Well, shoot, this was supposed to be a chapter on the fallacy of believing in a god just to avoid the unpleasantness of eternal non-existence after we die. But instead I’m giving you my straw-man arguments as to why that may be wrong. And I’m about to lay a third straw on you. It’s a complex one, so give me a minute to lay it all out.
To begin with, we have little concept of how and why, in the oceans full of amino acids that abounded in the early days of Planet Earth, somehow miraculously an RNA molecule formed. Or how this new species of much more complex molecules got it in their head--well, not head, but coding, maybe--to form the first living organism. It seems like a pretty huge leap to go from a molecule to a living being. Like, what was the law of physics that made that happen? We can only guess, and so really that means that any nihilist or atheist or whatever is taking this HUUUGE leap of faith that life will just spontaneously create itself, if given enough time. But it’s illogical to believe in this bootstraps creation of life, since we’ve never seen it happen in the laboratory. No one has any reason to believe it can happen, except that it fits a certain religion called “atheism.” In other words, if you are committed to finding a non-creationist explanation for the existence of life then you have to believe that life will spontaneously create itself. And yet there is a mysterious grace in whatever power froze massless energy and created matter. There is even more inexplicable magic in the life contained within a single cell. And therefore in each of the billions of living cells that make up your body.
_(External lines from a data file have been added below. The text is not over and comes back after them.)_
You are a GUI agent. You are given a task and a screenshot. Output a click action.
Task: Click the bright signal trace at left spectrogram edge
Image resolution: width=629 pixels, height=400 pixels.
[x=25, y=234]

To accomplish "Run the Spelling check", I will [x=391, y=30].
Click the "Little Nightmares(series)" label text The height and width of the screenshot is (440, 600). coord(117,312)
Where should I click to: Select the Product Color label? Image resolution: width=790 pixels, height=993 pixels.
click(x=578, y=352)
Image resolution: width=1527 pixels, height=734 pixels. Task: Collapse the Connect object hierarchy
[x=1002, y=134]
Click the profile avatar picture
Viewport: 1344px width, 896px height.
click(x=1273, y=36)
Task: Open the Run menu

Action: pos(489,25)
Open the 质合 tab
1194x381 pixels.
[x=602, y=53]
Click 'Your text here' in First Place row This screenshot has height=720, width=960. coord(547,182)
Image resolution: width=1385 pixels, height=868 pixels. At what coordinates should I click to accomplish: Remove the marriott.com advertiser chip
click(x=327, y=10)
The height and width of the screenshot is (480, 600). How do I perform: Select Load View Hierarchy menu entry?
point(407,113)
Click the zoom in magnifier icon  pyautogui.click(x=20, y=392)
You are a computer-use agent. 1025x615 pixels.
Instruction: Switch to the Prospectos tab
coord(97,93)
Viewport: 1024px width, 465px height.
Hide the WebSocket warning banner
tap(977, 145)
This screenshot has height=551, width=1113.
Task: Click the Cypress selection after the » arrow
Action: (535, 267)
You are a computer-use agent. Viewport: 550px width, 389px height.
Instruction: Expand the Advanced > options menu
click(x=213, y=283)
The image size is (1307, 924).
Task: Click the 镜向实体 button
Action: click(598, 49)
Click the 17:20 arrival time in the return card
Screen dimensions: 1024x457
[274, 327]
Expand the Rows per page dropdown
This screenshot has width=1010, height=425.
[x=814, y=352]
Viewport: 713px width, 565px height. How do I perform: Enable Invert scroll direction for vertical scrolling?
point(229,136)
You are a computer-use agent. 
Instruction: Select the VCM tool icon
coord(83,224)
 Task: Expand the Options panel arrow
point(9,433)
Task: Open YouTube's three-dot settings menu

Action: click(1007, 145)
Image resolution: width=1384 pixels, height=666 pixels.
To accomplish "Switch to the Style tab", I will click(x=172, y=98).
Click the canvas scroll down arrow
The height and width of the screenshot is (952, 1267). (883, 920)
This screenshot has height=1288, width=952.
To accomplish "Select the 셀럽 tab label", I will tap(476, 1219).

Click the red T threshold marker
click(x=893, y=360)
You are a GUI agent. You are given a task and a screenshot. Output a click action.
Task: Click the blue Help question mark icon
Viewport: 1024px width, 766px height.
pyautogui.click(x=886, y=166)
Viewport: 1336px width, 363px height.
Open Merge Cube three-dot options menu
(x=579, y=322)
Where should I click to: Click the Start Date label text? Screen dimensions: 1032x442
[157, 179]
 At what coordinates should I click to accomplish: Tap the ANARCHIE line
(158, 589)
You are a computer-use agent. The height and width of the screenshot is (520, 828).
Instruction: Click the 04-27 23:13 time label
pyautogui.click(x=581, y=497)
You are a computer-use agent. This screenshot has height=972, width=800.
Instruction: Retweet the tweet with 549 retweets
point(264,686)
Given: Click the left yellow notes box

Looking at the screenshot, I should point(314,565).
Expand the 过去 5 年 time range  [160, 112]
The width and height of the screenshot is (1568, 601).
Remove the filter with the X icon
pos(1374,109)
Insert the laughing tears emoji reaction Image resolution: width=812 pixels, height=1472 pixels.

Here’s yet a fourth straw in my strawman argument against nihilism: you are not a unitary being, a single entity. You are an entire ecology of beings. Of the cells in your body, sure, but also the microorganisms that you play host to. And if this super-organism that they all combine to form, against all likelihood, in opposition to the universe’s dreary march toward increasing entropy--that is, you--will not continue to exist as a unitary being after you die, even if your body is cremated and every single living cell that once inhabited you has been incinerated, the very atoms that made you up still go their merry way and move on to their next role in the super-super-organism we call Earth.
There, don’t you feel better now? Have a granola bar.